La famille d’une femme micmaque disparue parle de la douleur des recherches

MEMBERTOU, N.-É. — Robert James Pictou, un aîné micmac de 78 ans, a fait laminer une vieille photo de sa fille en guise de rappel de son espoir de la retrouver un jour. La photo est en noir et blanc, mais les yeux de Virginia Sue Pictou y brillent. Son père y a ajouté l’inscription «Toujours dans mon coeur».

L’Autochtone originaire de la Nouvelle-Écosse avait été transportée vers un hôpital du Maine, le 24 avril 1993, après s’être fait rouer de coups par son mari et son beau-frère.

Lorsque les médecins ont tourné leur attention vers un autre patient, elle a discrètement quitté l’hôpital. On ne l’a plus jamais revue, racontent ses proches.

«Pour moi, en tant que père, chaque fois que le sujet fait surface, c’est comme si c’était arrivé hier», a raconté Robert James Pictou, alors qu’il assistait mercredi, à Cap-Breton, à une audience de l’Enquête nationale sur les femmes et les filles autochtones disparues et assassinées.

«Comment va-t-elle reposer en paix, est-ce que quelqu’un pourrait m’expliquer ça?» a-t-il ajouté en entrevue.

La famille Pictou a livré son témoignage mercredi matin, dans le cadre des audiences de la Première Nation Membertou. Elle croit que Virginia a connu une mort violente et espère que la police découvrira un jour ses restes et procédera à des arrestations.

Francis Pictou est convaincu que sa soeur a quitté l’hôpital pour retrouver ses cinq enfants, ne voulant pas les laisser seuls avec son mari violent.

Comme les autres familles ayant pris part à l’Enquête, les Pictou se disent déterminés à poursuivre leurs recherches.
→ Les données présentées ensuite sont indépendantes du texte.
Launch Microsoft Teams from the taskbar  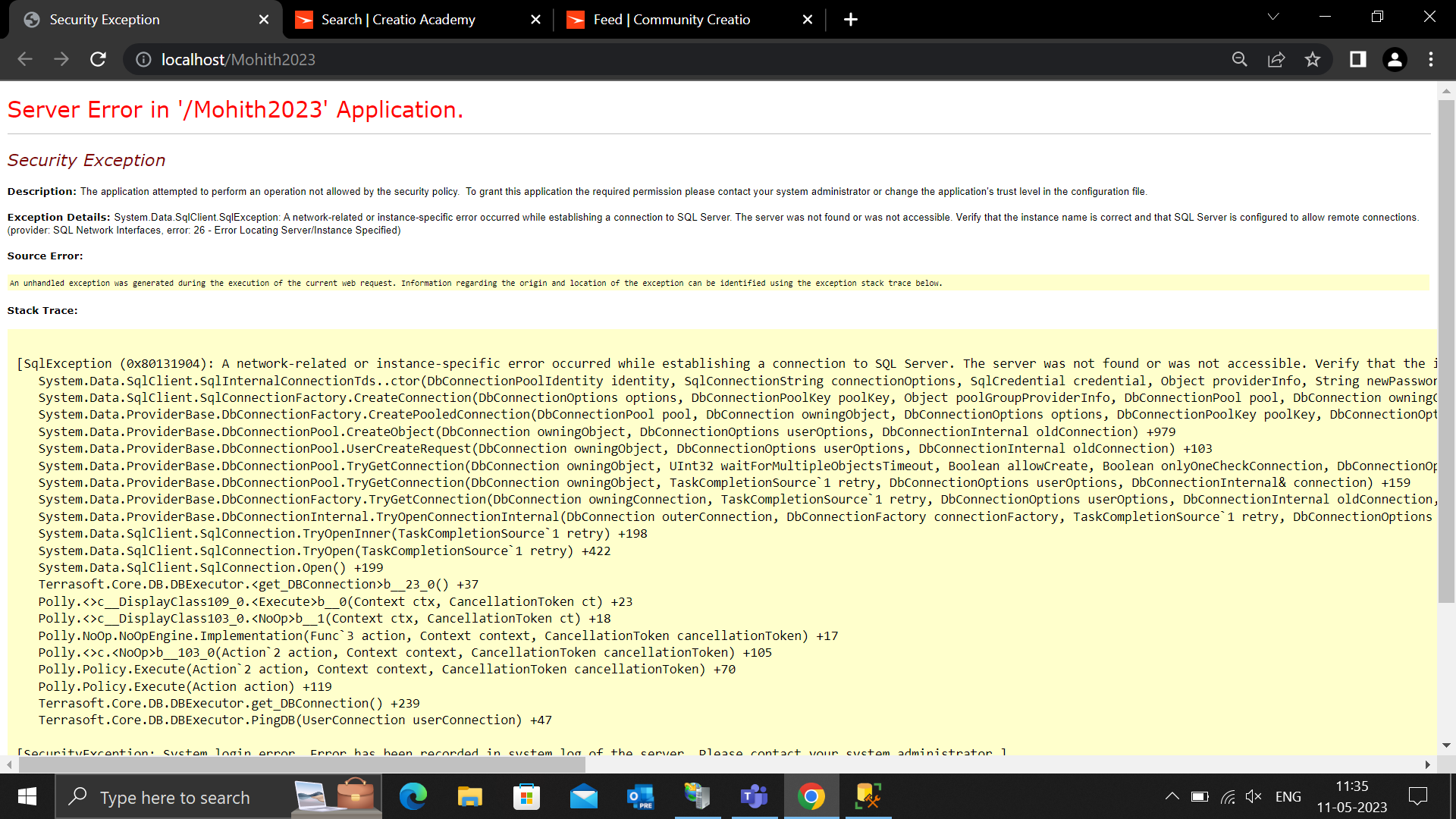755,796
«Nous avons suivi toutes les pistes possibles. Nous avons fouillé des champs. Nous avons fouillé des marais. Nous avons parlé à des proches. Nous avons fait des enquêtes, nous avons embauché des détectives privés. Ça n’a mené à rien», raconte Robert John Pictou, un autre frère de la disparue.
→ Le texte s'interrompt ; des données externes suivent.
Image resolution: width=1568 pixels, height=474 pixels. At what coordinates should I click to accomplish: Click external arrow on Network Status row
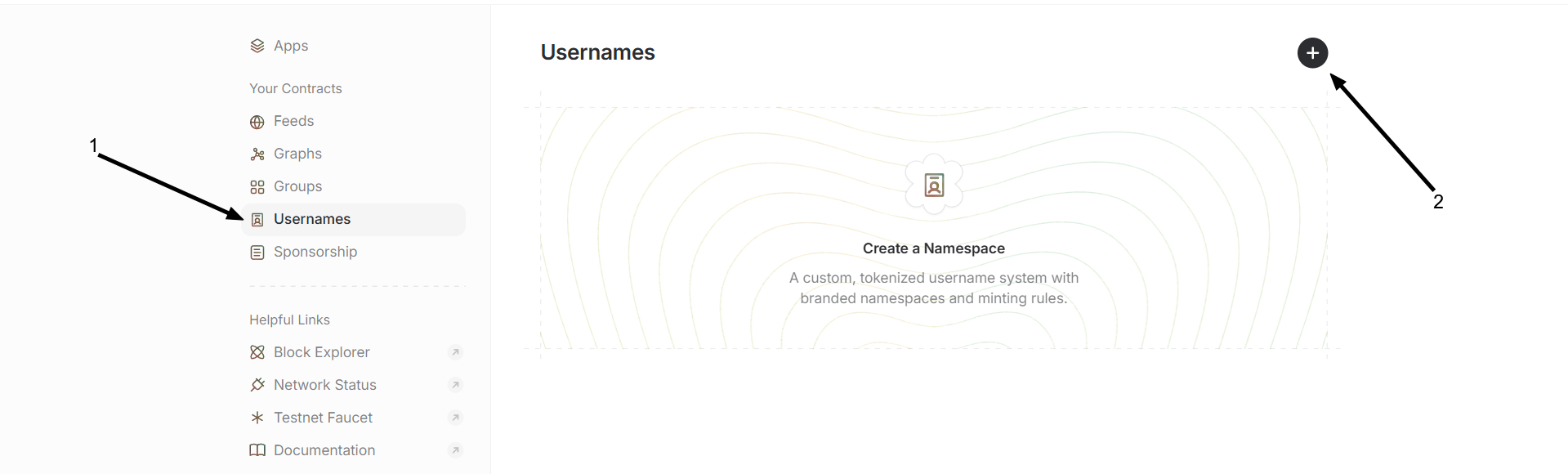(x=456, y=385)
Les recherches entreprises par des familles autochtones qui s’étirent sur des décennies — et qui traversent parfois les frontières — constituent un thème récurrent de l’Enquête nationale. 

Robert John Pictou estime que la mise sur pied d’une escouade policière nationale pour les cas de femmes autochtones disparues, comme le recommandent les commissaires, permettrait une meilleure collaboration avec les autorités américaines.

L’histoire de femmes autochtones assassinées ou manquant à l’appel aux États-Unis remonte à plusieurs générations, puisque les Micmacs et les Malécites traversent souvent la frontière pour travailler, se marier ou rejoindre des proches.

Francis Pictou souligne que ces femmes ne sont jamais oubliées par leurs proches et que le simple fait de rapatrier leur corps permettrait peut-être aux familles de tourner la page.